Sparse Computation in Adaptive Spiking Neural Networks

Artificial Neural Networks (ANNs) are bio-inspired models of neural computation that have proven highly effective. Still, ANNs lack a natural notion of time, and neural units in ANNs exchange analog values in a frame-based manner, a computationally and energetically inefficient form of communication. This contrasts sharply with biological neurons that communicate sparingly and efficiently using isomorphic binary spikes. While Spiking Neural Networks (SNNs) can be constructed by replacing the units of an ANN with spiking neurons (Cao et al., 2015; Diehl et al., 2015) to obtain reasonable performance, these SNNs use Poisson spiking mechanisms with exceedingly high firing rates compared to their biological counterparts.
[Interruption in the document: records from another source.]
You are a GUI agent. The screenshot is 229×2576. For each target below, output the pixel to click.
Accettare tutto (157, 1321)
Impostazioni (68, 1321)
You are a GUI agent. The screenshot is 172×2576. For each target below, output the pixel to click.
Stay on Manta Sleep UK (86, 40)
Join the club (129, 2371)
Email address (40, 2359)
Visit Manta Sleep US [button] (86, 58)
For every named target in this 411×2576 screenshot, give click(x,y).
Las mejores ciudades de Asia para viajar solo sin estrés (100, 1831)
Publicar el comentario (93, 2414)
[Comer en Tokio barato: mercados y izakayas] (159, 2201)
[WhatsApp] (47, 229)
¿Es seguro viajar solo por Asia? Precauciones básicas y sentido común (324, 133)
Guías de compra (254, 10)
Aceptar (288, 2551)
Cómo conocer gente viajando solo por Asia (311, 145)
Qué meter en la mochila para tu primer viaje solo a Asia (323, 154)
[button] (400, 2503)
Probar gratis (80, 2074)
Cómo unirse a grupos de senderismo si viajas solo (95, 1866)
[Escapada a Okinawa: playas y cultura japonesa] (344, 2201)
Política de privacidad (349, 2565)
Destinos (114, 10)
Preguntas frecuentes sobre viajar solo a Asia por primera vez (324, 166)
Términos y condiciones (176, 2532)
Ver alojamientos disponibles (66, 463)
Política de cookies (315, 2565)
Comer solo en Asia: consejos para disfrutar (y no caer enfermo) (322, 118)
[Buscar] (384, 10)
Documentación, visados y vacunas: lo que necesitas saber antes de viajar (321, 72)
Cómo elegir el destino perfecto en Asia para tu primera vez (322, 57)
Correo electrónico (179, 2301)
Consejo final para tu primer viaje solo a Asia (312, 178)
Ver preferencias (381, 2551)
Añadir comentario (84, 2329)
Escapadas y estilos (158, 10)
Here we show how spiking neurons that employ a form of neural coding can be used to construct SNNs that match high-performance ANNs and match or exceed state-of-the-art in SNNs on important benchmarks, while requiring firing rates compatible with biological findings. For this, we use spike-based coding based on the firing rate limiting adaptation phenomenon observed in biological spiking neurons. This phenomenon can be captured in fast adapting spiking neuron models, for which we derive the effective transfer function. Neural units in ANNs trained with this transfer function can be substituted directly with adaptive spiking neurons, and the resulting Adaptive SNNs (AdSNNs) can carry out competitive classification in deep neural networks without further modifications. Adaptive spike-based coding additionally allows for the dynamic control of neural coding precision: we show empirically how a simple model of arousal in AdSNNs further halves the average required firing rate and this notion naturally extends to other forms of attention as studied in neuroscience. AdSNNs thus hold promise as a novel and sparsely active model for neural computation that naturally fits to temporally continuous and asynchronous applications.